Des pathologies qui venaient à modifier la perception du monde à le rendre moins concret ou différent auprès de ceux touchés par ces maux. Ce qui ne justifiait pas, pour autant, le meurtre aux yeux de Tempête. La femme se releva en soupirant, excédée de ne rien trouver. Mais, en même temps, si ça avait été si facile, l'affaire aurait été résolue en un rien de temps.

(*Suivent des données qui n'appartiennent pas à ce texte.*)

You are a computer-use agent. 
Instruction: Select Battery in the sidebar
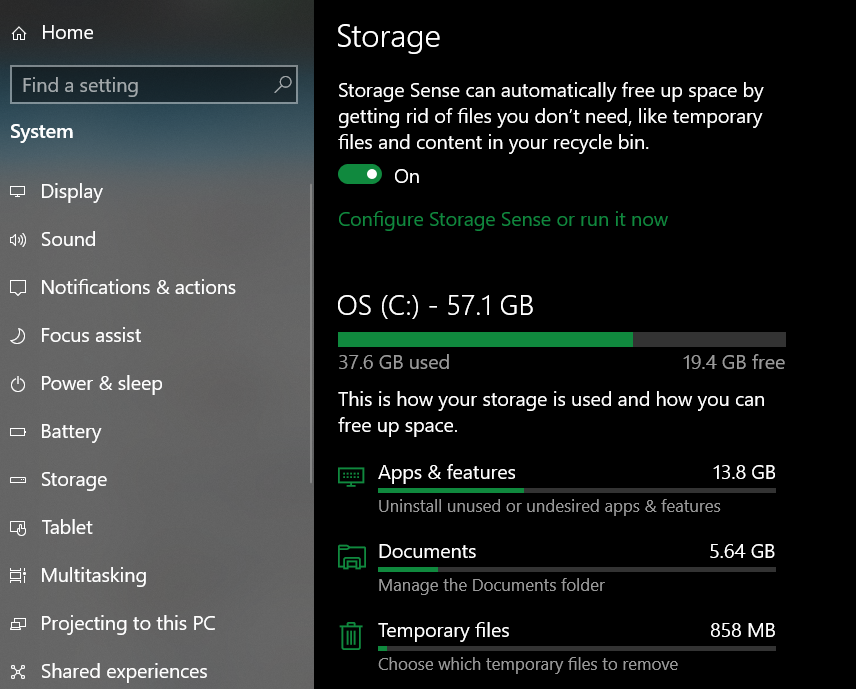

L'interpellation de Charogne l'amena à se rapprocher de l'enseignante, pliant les genoux pour se mettre à sa hauteur. Tempête plissa la bouche, circonspecte.

« Tu parles, cochon comme il est, il laisserait le magazine bien en vue des gamins pour voir leur réaction. J' parie qu'il en a même déjà filé à un môme en disant... » Repoussant ses cheveux en arrière d'un mouvement de nuque, Tempête tenta d'imiter l'infirmier en grossissant sa voix. « Vu qu' tu dois rester en surveillance, gamin, prends ça. Bonne lectur'. Et ça t'apprendra deux-trois trucs. »

Cela ne l'empêcha pas, néanmoins, de se pencher sur le contenu du tiroir. Effectivement il y avait de l'alcool. Tempête saisit une des bouteilles, l'ouvrit, en huma le parfum avant de reculer, brusquement, toussant.

« Il a tourné... C'est pis que du vinaigre chaud... Il l' garde pourquoi ? Pour désinfecter les plaies ? Tu m'étonnes que les gosses renâclent à venir l' voir ! »

Refermant vivement la bouteille, la cantinière la déposa à même le parquet pour mieux fouiller dans le tiroir. Elle en extirpa un papier qu'elle saisit dans sa main, l'éclairant de sa lampe-torche.

« Au merdeux qui a ouvert l' tiroir... Repose tout et dégage. Mince, tu crois qu'il a aussi mis un piège à souris ? L' piège à ours serait trop grand pour entrer d'dans. »

L'adulte entendit alors le parquet grincer. Quelqu'un approchait. Faisant signe à Charogne de ne faire aucun bruit, Tempête éteignit sa lampe. Plongée ainsi dans la pénombre, la femme ne bougea pas, espérant que ses yeux s’habitueraient rapidement à la pénombre. Elle aperçut la porte s'ouvrir et une silhouette se profiler – une silhouette d'enfant.